Exercise goal ->
Output every entry below word for word, minus the images.

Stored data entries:
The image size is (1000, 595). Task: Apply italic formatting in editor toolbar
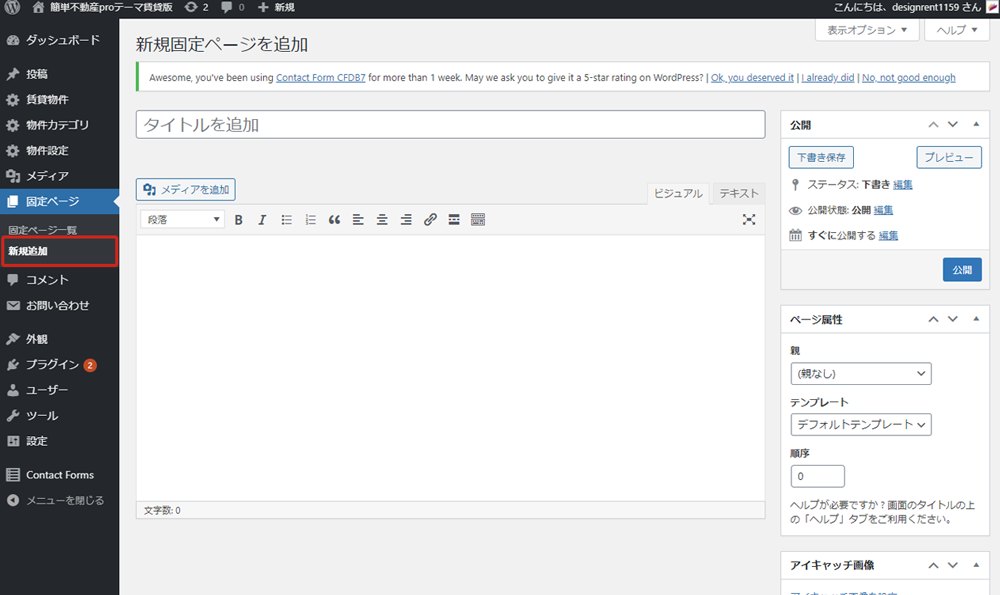[x=262, y=220]
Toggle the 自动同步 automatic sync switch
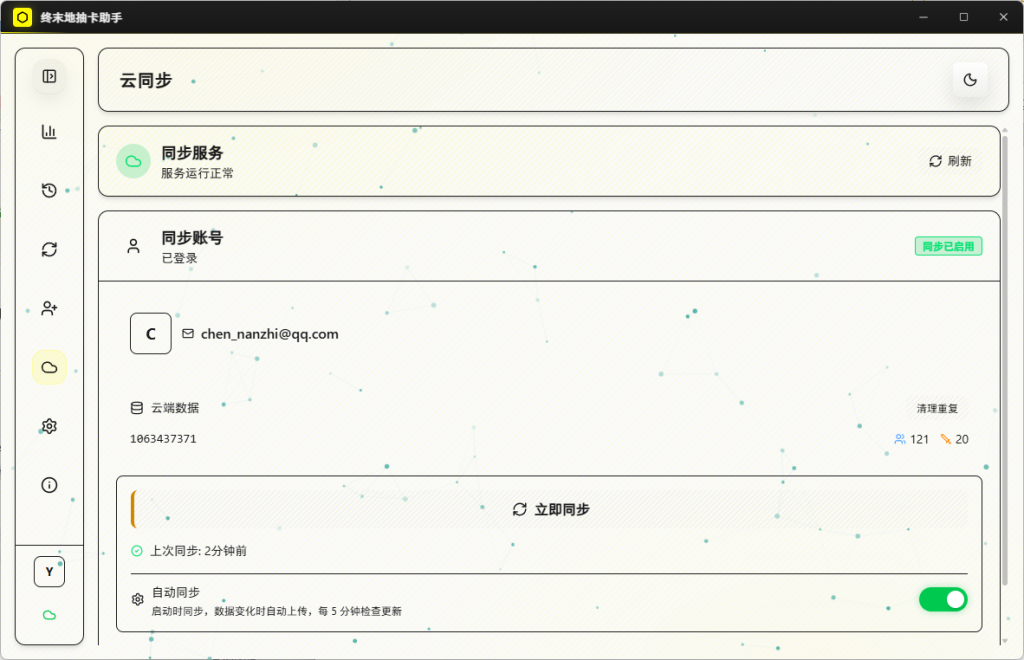1024x660 pixels. [x=942, y=599]
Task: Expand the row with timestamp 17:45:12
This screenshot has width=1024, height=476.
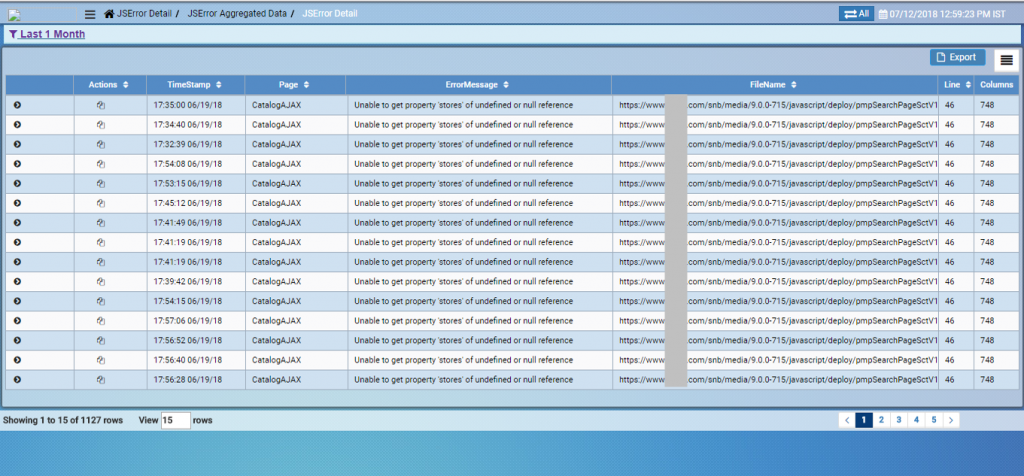Action: tap(18, 203)
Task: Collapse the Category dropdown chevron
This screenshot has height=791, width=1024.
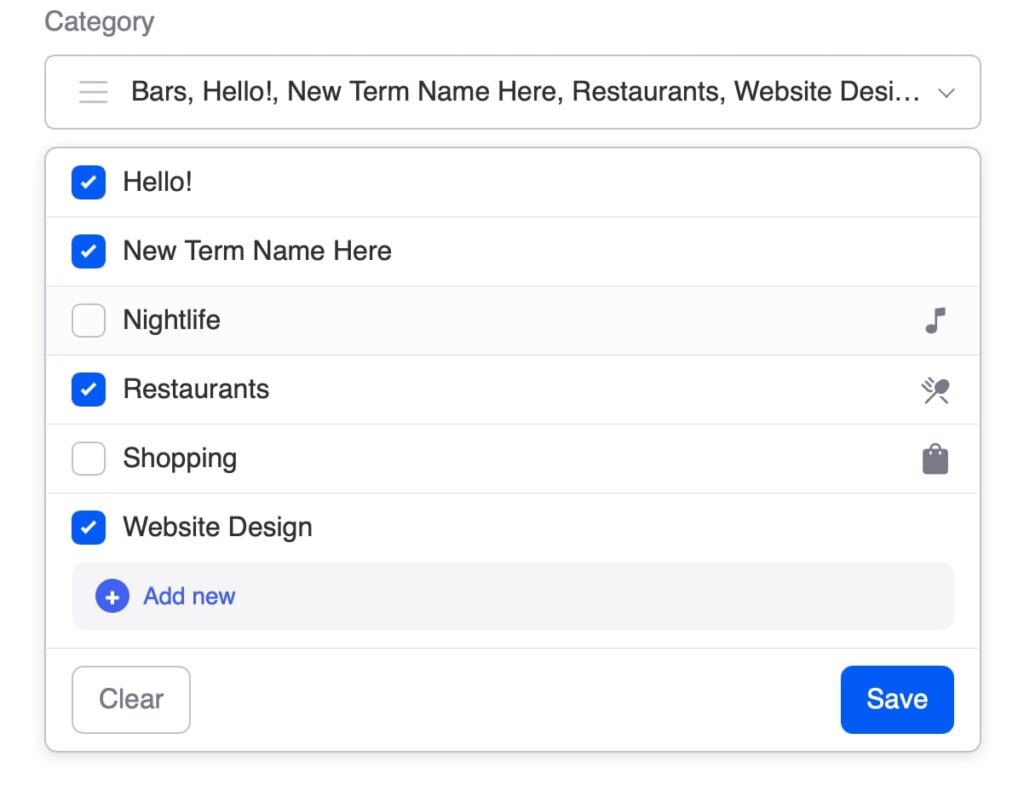Action: [x=946, y=93]
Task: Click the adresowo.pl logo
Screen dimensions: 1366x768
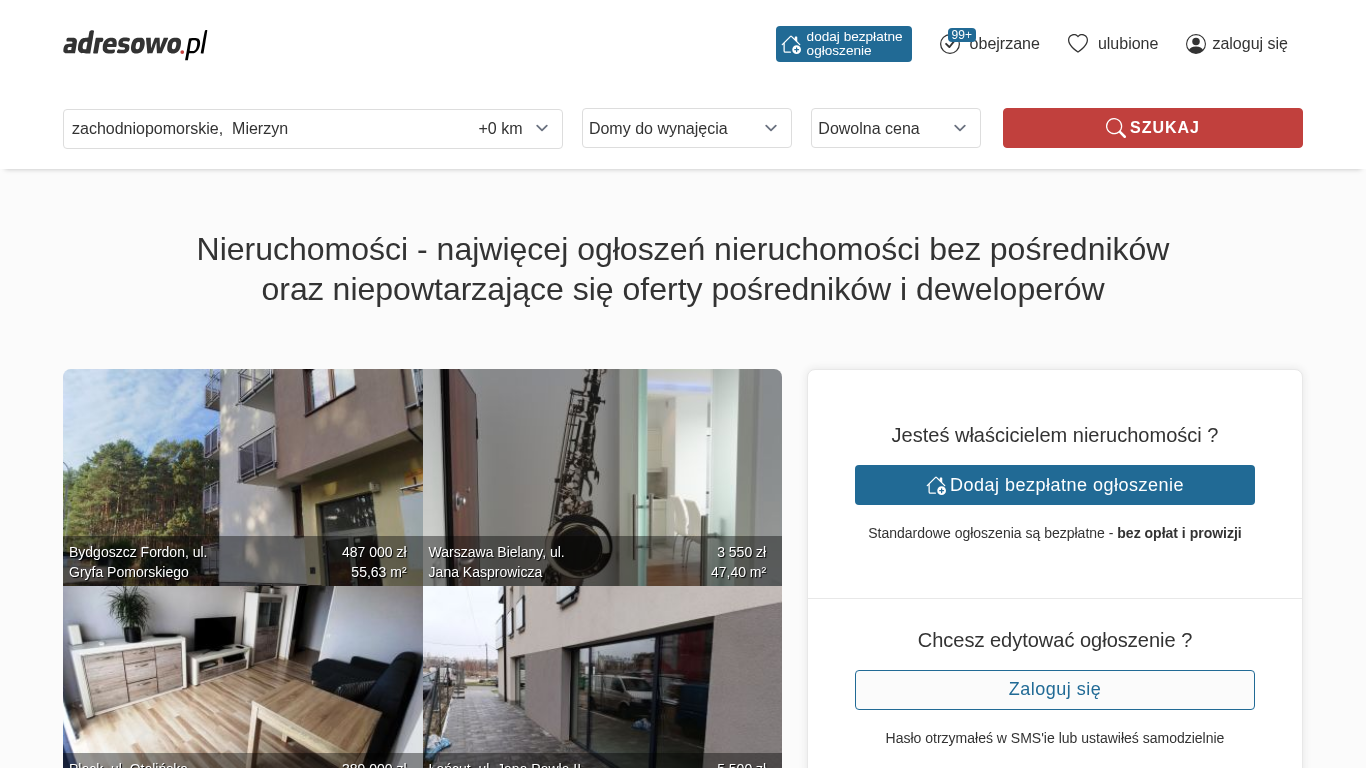Action: pos(135,44)
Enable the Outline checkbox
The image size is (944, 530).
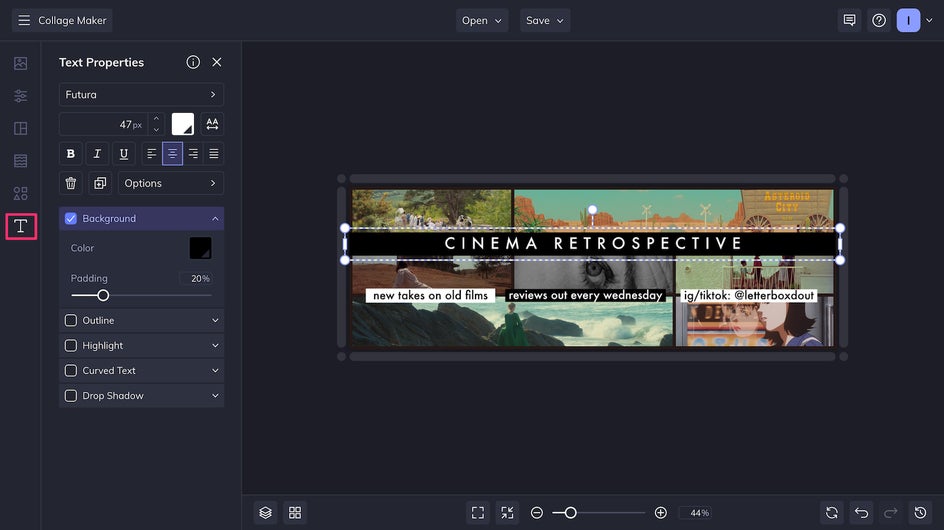(x=71, y=320)
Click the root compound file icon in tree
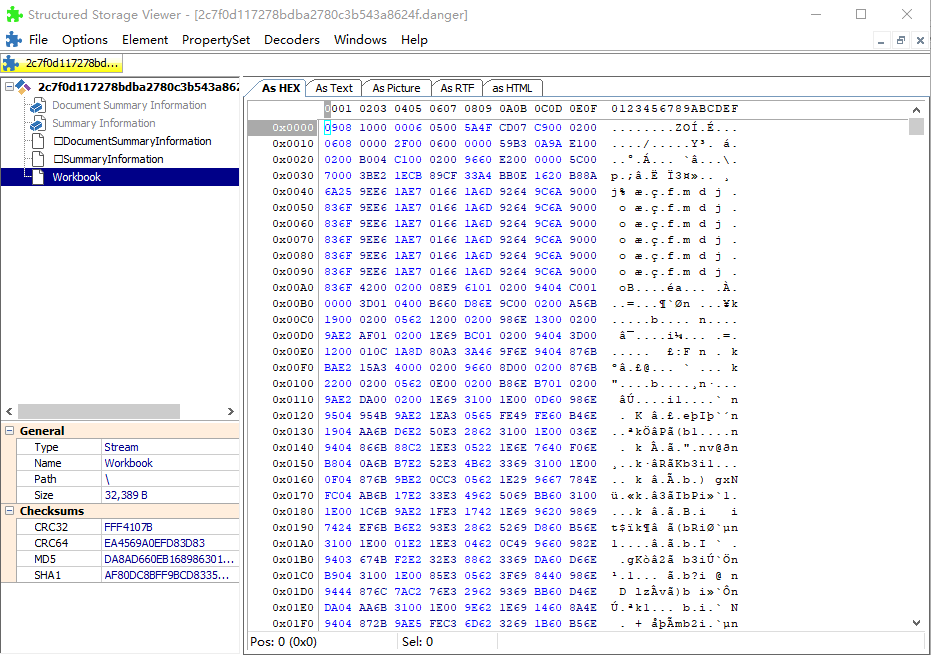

Response area ->
The image size is (1000, 595). Task: Apply italic formatting in editor toolbar
[x=262, y=220]
Toggle the 自动同步 automatic sync switch
1024x660 pixels. [x=942, y=599]
Task: Expand the row with timestamp 17:45:12
This screenshot has width=1024, height=476.
Action: tap(18, 203)
Task: Collapse the Category dropdown chevron
This screenshot has height=791, width=1024.
Action: [x=946, y=93]
Task: Click the adresowo.pl logo
Screen dimensions: 1366x768
Action: pos(135,44)
Enable the Outline checkbox
The image size is (944, 530).
(x=71, y=320)
Click the root compound file icon in tree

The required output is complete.